Gerbong Intelektual dan Perjuangan Demokrasi
Tuesday, March 31, 2020
Edit
Data buku
Judul: Demokrasi dan Toleransi dalam Represi Orde Baru
Penulis: Virdika Rizky Utama
Penerbit: PT Kanisius
Tahun: 2018
Halaman: iv-xii+184
Siapa hari ini yang tidak kenal Virdika Rizky Utama? Ya,
namanya melambung tinggi setelah buku keduanya terbit. Buku tersebut, yang
tidak lain tidak bukan, berjudul Menjerat Gus Dur. Setelah buku itu
hadir ke permukaan, euforia dan antusias tinggi, tak luput diseret olehnya. Perhatian
publik, khususnya jamaah Nahdlatul Ulama (NU), langsung terpusat kepadanya. Secara
tidak langsung, Virdi, sapaan akrabnya, langsung didaulat menjadi bagian NU,
sekaligus dibaiat menjadi warga NU kultural.
Tapi siapa sangka, perjalanan intelektualnya, bagi saya
juga tidak terlepas dari buku yang pertama kali dtulis olenhnya. Yang menurut
hemat saya, turut mengantarkan Virdi untuk membongkar rahasia yang sekian lama
disimpan oleh elit kita. Tulisan ini, akan mengulas buku pertamanya tersebut,
yang berjudul Demokrasi dan Toleransi dalam Represi Orde Baru.

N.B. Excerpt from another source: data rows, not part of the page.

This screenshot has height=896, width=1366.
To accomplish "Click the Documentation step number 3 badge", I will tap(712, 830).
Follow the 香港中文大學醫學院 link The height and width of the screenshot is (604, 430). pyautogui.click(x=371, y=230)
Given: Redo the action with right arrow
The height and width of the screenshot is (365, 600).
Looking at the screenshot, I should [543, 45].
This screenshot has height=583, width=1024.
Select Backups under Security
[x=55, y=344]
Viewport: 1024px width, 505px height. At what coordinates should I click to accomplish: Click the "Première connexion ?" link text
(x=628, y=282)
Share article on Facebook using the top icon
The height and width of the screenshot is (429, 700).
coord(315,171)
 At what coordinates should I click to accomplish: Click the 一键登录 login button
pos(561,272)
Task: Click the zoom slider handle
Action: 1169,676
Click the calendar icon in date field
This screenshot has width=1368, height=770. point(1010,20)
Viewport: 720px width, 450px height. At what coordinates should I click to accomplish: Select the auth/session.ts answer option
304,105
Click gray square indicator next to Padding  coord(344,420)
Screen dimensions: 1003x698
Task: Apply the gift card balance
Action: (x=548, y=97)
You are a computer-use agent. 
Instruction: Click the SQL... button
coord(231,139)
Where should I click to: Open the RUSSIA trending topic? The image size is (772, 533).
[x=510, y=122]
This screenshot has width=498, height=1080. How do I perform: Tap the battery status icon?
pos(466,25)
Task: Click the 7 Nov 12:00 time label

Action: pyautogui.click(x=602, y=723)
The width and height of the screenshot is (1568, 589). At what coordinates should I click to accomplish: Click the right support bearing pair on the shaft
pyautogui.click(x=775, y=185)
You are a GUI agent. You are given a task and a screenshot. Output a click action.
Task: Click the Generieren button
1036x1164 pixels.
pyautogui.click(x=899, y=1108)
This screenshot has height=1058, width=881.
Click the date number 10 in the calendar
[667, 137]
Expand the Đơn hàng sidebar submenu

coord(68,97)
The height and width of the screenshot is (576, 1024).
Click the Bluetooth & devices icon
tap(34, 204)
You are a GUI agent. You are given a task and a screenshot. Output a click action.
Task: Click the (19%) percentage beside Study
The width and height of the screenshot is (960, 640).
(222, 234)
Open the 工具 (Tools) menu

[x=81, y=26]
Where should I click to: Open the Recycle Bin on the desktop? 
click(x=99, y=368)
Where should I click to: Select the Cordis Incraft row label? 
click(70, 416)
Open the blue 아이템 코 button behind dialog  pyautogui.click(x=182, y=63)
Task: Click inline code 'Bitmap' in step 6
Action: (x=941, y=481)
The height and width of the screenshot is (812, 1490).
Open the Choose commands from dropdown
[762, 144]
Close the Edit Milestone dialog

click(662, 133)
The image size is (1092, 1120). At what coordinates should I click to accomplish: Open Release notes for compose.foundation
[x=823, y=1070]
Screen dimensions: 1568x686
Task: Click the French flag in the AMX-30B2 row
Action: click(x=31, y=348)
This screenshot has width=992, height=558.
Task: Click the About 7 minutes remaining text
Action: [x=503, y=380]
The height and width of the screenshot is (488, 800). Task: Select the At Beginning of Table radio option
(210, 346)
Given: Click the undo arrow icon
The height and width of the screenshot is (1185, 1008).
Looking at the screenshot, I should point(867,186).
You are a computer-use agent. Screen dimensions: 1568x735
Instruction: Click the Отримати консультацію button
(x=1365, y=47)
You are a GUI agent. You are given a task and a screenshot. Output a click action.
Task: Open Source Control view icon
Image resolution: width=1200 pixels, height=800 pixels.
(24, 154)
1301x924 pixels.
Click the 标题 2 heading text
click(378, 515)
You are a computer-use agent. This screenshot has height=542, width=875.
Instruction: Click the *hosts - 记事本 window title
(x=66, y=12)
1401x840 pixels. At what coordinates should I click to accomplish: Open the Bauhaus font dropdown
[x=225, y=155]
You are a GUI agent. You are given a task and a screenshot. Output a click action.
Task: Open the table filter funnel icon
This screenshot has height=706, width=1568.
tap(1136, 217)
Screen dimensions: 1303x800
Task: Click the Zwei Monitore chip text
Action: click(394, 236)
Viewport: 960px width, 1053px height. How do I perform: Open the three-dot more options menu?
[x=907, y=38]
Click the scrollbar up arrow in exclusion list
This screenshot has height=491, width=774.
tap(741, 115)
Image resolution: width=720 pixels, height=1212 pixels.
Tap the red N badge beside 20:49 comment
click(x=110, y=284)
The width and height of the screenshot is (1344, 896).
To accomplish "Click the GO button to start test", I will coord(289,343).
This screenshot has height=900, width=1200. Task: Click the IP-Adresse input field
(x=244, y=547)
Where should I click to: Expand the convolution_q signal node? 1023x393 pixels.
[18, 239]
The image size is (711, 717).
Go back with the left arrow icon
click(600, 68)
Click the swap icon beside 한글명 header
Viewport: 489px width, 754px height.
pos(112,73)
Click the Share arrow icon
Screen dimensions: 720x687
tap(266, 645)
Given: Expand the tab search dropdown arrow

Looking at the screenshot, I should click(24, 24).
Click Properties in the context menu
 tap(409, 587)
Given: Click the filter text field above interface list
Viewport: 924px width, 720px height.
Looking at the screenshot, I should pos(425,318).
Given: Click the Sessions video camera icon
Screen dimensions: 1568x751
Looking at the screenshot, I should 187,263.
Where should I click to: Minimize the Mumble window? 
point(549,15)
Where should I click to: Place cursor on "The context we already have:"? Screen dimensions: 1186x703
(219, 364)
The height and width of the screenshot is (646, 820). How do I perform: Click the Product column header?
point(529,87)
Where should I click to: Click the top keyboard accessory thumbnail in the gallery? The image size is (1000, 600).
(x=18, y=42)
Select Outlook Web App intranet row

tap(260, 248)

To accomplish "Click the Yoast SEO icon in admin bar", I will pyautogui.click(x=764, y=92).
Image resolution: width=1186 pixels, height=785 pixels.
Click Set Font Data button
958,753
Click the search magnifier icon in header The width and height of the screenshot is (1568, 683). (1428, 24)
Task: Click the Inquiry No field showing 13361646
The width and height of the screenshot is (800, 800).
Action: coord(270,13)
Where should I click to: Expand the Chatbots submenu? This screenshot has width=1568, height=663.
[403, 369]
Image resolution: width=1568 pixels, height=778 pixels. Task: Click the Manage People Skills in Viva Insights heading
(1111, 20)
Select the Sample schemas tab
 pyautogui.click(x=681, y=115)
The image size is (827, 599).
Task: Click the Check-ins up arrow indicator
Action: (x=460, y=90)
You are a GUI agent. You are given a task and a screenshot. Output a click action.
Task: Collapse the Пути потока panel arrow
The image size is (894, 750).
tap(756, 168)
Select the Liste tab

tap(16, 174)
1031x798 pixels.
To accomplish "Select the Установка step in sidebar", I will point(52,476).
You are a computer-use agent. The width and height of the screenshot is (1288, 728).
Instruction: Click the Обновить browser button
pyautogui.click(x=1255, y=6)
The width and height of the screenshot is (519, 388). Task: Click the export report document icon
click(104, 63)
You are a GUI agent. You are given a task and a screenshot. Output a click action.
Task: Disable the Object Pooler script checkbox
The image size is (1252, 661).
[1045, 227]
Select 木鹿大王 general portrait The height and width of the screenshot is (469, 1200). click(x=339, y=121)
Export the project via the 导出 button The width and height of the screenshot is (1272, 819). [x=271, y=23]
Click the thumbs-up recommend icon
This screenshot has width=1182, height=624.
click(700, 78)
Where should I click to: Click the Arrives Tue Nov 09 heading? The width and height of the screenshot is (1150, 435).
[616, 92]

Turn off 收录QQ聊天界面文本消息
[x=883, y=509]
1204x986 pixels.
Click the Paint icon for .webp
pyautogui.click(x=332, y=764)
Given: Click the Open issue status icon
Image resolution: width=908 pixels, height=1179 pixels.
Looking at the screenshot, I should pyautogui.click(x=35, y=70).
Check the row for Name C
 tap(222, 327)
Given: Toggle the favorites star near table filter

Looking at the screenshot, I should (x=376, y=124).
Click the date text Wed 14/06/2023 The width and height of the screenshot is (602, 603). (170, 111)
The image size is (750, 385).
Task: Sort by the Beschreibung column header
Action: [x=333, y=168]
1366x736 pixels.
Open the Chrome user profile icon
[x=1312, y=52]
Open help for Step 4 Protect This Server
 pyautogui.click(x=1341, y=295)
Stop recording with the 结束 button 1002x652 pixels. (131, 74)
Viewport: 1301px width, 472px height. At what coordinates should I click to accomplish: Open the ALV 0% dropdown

Buku yang terbit bertepatan dengan momen 20 tahunnya
Reformasi ini, mengajak kita untuk kembali merenungkan makna demokrasi. Ketika kondisi
politik elektoral semakin mengeruhkan wajah demokrasi kita, maka buku ini
mencoba melawan hal itu. Dengan berangkat dari sejarah yang ada, buku ini
sekaligus bekerja mengembalikan demokrasi pada ruang dan waktu yang seharusnya.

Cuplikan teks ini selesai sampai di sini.